12 C.F.R. § 1024.35(e). Plaintiff alleges Defendant violated § 1024.35 by failing to correct the errors of which he complained, including the increase in his PITI payments, and that Defendant was paying taxes for properties that Plaintiff did not own. (P’s Opp. ¶¶ 12, 25.) But Defendant corrected the errors of the increased PITI payments by reevaluating the escrow and reducing Plaintiff’s monthly payments. (See P’s Opp. ¶¶ 10, 16; ECF No. 11-1 at 34-39, 88-95.) And although Plaintiff alleges Defendant paid taxes on properties that he did not own, denied the request to remove those properties from his account, and failed to return the refunded money, (AC ¶¶ 20, 44), Defendant responded to Plaintiff’s complaints with a letter explaining that while incorrect parcels had been erroneously added to the account, the payments for these parcels used corporate advances and thus no refund was due to Plaintiff – in other words, that there was no error in failing to refund him. (ECF No. 11-1 at 121-22.) The letter also provided the payment and escrow analysis history to explain why there were shortages in the account. (Id.) Finally, the letter attached documents that Defendant relied upon and provided a telephone number that Plaintiff could call for further assistance. (Id. at 122.) Accordingly, this letter complied with § 1024.35’s requirement that a loan servicer conduct a reasonable investigation and provide specific information to the borrower. See 12 C.F.R. § 1024.35(e)(1)(i)(B); see also Izmirligil v. Select Portfolio Servicing, Inc., No. 18-CV-
7043, 2020 WL 1941319, at *6 (E.D.N.Y. Apr. 22, 2020) (defendant provided sufficient response to one of plaintiff’s QWRs because it explained why it had imposed a policy, what charges were made, and when charges ceased, and provided payment history and other documents); Ledgerwood v. Ocwen Loan Servicing, No. 15-CV-1944, 2015 WL 7455505, at *3 (E.D.N.Y. Nov. 21, 2015) (no violation of RESPA § 2605 where defendant responded to plaintiff’s QWR comprehensively by explaining reason for late fees on account). “While [Defendant’s] decision may not have been to plaintiff’s liking, plaintiff has not alleged facts showing that [Defendant’s] response was inadequate under the applicable regulations.” Hicks v. Wells Fargo Bank, N.A., No. 19-CV-6253, 2020 WL 3172771, at *8 (W.D.N.Y. June 15, 2020).

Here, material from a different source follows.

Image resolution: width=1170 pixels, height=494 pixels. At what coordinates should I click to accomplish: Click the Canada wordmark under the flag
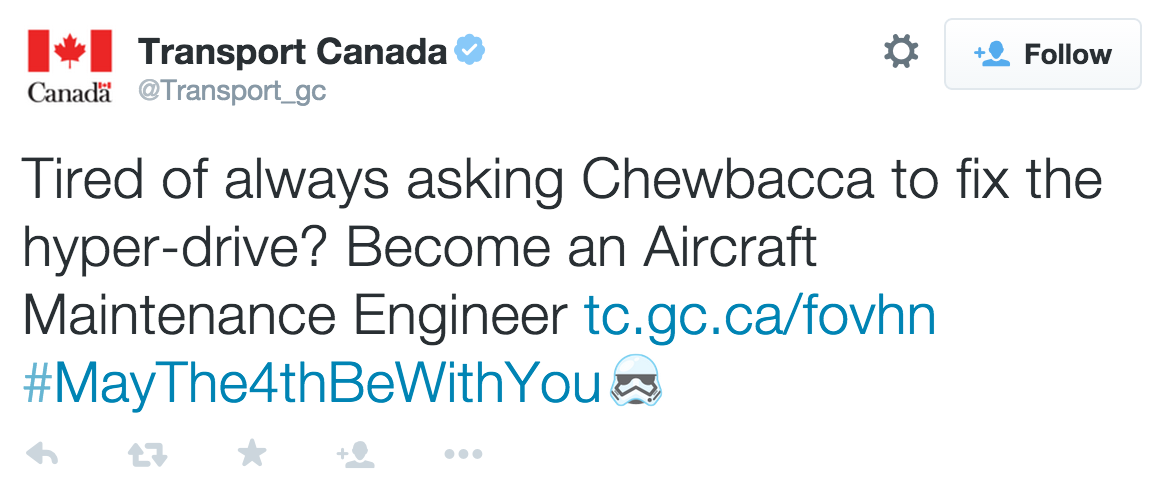pyautogui.click(x=69, y=93)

Defendant was not required to provide the relief Plaintiff sought so long as it met the requirements set forth in § 1024.35(e)(1)(i)(B), which it did. Defendant’s motion to dismiss this claim is therefore granted. 4. Damages Defendant also argues Plaintiff has failed to plausibly allege recoverable damages proximately caused by the alleged RESPA violations. (D’s Mem. at 6-8.) “[T]o survive a motion to dismiss a plaintiff bringing a RESPA claim must, in addition to showing defendant’s failure to comply with the provisions, identify damages that he or she sustained as a result of defendant’s alleged violation(s).” Kilgore v. Ocwen Loan Servicing, LLC, 89 F. Supp. 3d 526, 539 (E.D.N.Y. 2015). Thus, a plaintiff’s failure to adequately plead actual or statutory damages serves as an independent basis for dismissal of RESPA claims. See Ramirez, 2021 WL 9564023, at *10. But I need not address Defendant’s damages argument because Plaintiff’s RESPA claims fail for the reasons set forth above. Because Plaintiff is pro se, the Court has also considered
whether Plaintiff’s allegations plausibly raise a claim under any other section of RESPA for which a private right of action exists, see 12 U.S.C. § 2614 (providing statute of limitations for actions brought in district court pursuant to sections 2605, 2607 or 2608); Murray v. Newrez LLC, No. 24-CV-6160, 2025 WL 1158090, at *5 (E.D.N.Y. Apr. 21, 2025) (“Borrowers have a private right of action to recover any actual damages caused by a servicer’s failure to comply with any provision of Section 2605.”); Nelson v. JPMorgan Chase Bank, N.A., 707 F. Supp. 2d 309, 317 (E.D.N.Y. 2009) (sections 2603 and 2604 do not provide for a private right of action), and concludes that they do not. Accordingly, Plaintiff’s RESPA claims are dismissed.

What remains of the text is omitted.